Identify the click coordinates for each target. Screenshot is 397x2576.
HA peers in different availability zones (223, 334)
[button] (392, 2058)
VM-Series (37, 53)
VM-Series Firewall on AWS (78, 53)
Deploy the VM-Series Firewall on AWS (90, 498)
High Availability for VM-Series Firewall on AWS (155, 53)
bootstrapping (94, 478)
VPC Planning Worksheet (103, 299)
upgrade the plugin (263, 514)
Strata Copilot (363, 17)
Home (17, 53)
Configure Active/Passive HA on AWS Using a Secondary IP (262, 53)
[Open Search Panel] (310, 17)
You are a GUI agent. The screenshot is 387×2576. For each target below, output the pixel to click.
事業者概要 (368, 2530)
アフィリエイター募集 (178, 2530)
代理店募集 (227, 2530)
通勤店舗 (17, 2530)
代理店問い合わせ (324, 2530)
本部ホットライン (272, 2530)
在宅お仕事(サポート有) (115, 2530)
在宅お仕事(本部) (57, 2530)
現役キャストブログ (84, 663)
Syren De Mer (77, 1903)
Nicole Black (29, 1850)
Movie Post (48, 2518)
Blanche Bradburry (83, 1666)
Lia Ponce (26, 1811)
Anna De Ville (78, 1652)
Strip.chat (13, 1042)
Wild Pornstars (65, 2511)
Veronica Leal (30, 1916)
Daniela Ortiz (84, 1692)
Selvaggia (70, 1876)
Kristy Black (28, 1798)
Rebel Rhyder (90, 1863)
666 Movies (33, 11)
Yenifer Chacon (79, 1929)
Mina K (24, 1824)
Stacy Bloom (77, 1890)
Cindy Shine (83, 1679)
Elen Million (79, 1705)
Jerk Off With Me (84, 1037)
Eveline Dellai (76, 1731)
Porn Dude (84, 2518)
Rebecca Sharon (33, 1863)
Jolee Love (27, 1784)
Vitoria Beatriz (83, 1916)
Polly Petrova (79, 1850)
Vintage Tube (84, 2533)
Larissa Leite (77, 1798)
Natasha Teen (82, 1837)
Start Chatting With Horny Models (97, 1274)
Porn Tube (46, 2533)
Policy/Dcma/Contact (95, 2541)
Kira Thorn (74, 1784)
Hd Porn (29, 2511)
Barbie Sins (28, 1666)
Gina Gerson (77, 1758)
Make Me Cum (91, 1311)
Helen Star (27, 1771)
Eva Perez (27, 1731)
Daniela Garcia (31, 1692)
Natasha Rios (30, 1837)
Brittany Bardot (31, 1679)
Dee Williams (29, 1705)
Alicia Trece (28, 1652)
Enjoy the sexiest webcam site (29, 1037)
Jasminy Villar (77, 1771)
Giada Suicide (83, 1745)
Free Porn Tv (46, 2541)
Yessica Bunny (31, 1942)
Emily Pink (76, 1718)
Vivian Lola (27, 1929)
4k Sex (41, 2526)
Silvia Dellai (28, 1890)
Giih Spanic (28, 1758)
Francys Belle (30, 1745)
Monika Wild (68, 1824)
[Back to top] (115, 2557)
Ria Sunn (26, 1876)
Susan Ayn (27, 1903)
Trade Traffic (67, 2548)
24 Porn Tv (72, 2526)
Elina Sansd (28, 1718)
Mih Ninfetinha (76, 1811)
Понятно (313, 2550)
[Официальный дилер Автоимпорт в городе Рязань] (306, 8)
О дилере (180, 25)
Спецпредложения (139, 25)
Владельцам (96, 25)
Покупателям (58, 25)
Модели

*-*-*

Brief>
Transcribe the full listing exactly, leaving out no line.

Written reply>
Identify the click coordinates for each target. Screenshot is 397x2576.
HA peers in different availability zones (223, 334)
[button] (392, 2058)
VM-Series (37, 53)
VM-Series Firewall on AWS (78, 53)
Deploy the VM-Series Firewall on AWS (90, 498)
High Availability for VM-Series Firewall on AWS (155, 53)
bootstrapping (94, 478)
VPC Planning Worksheet (103, 299)
upgrade the plugin (263, 514)
Strata Copilot (363, 17)
Home (17, 53)
Configure Active/Passive HA on AWS Using a Secondary IP (262, 53)
[Open Search Panel] (310, 17)
You are a GUI agent. The screenshot is 387×2576. For each target below, output the pixel to click.
事業者概要 (368, 2530)
アフィリエイター募集 (178, 2530)
代理店募集 (227, 2530)
通勤店舗 (17, 2530)
代理店問い合わせ (324, 2530)
本部ホットライン (272, 2530)
在宅お仕事(サポート有) (115, 2530)
在宅お仕事(本部) (57, 2530)
現役キャストブログ (84, 663)
Syren De Mer (77, 1903)
Nicole Black (29, 1850)
Movie Post (48, 2518)
Blanche Bradburry (83, 1666)
Lia Ponce (26, 1811)
Anna De Ville (78, 1652)
Strip.chat (13, 1042)
Wild Pornstars (65, 2511)
Veronica Leal (30, 1916)
Daniela Ortiz (84, 1692)
Selvaggia (70, 1876)
Kristy Black (28, 1798)
Rebel Rhyder (90, 1863)
666 Movies (33, 11)
Yenifer Chacon (79, 1929)
Mina K (24, 1824)
Stacy Bloom (77, 1890)
Cindy Shine (83, 1679)
Elen Million (79, 1705)
Jerk Off With Me (84, 1037)
Eveline Dellai (76, 1731)
Porn Dude (84, 2518)
Rebecca Sharon (33, 1863)
Jolee Love (27, 1784)
Vitoria Beatriz (83, 1916)
Polly Petrova (79, 1850)
Vintage Tube (84, 2533)
Larissa Leite (77, 1798)
Natasha Teen (82, 1837)
Start Chatting With Horny Models (97, 1274)
Porn Tube (46, 2533)
Policy/Dcma/Contact (95, 2541)
Kira Thorn (74, 1784)
Hd Porn (29, 2511)
Barbie Sins (28, 1666)
Gina Gerson (77, 1758)
Make Me Cum (91, 1311)
Helen Star (27, 1771)
Eva Perez (27, 1731)
Daniela Garcia (31, 1692)
Natasha Rios (30, 1837)
Brittany Bardot (31, 1679)
Dee Williams (29, 1705)
Alicia Trece (28, 1652)
Enjoy the sexiest webcam site (29, 1037)
Jasminy Villar (77, 1771)
Giada Suicide (83, 1745)
Free Porn Tv (46, 2541)
Yessica Bunny (31, 1942)
Emily Pink (76, 1718)
Vivian Lola (27, 1929)
4k Sex (41, 2526)
Silvia Dellai (28, 1890)
Giih Spanic (28, 1758)
Francys Belle (30, 1745)
Monika Wild (68, 1824)
[Back to top] (115, 2557)
Ria Sunn (26, 1876)
Susan Ayn (27, 1903)
Trade Traffic (67, 2548)
24 Porn Tv (72, 2526)
Elina Sansd (28, 1718)
Mih Ninfetinha (76, 1811)
Понятно (313, 2550)
[Официальный дилер Автоимпорт в городе Рязань] (306, 8)
О дилере (180, 25)
Спецпредложения (139, 25)
Владельцам (96, 25)
Покупателям (58, 25)
Модели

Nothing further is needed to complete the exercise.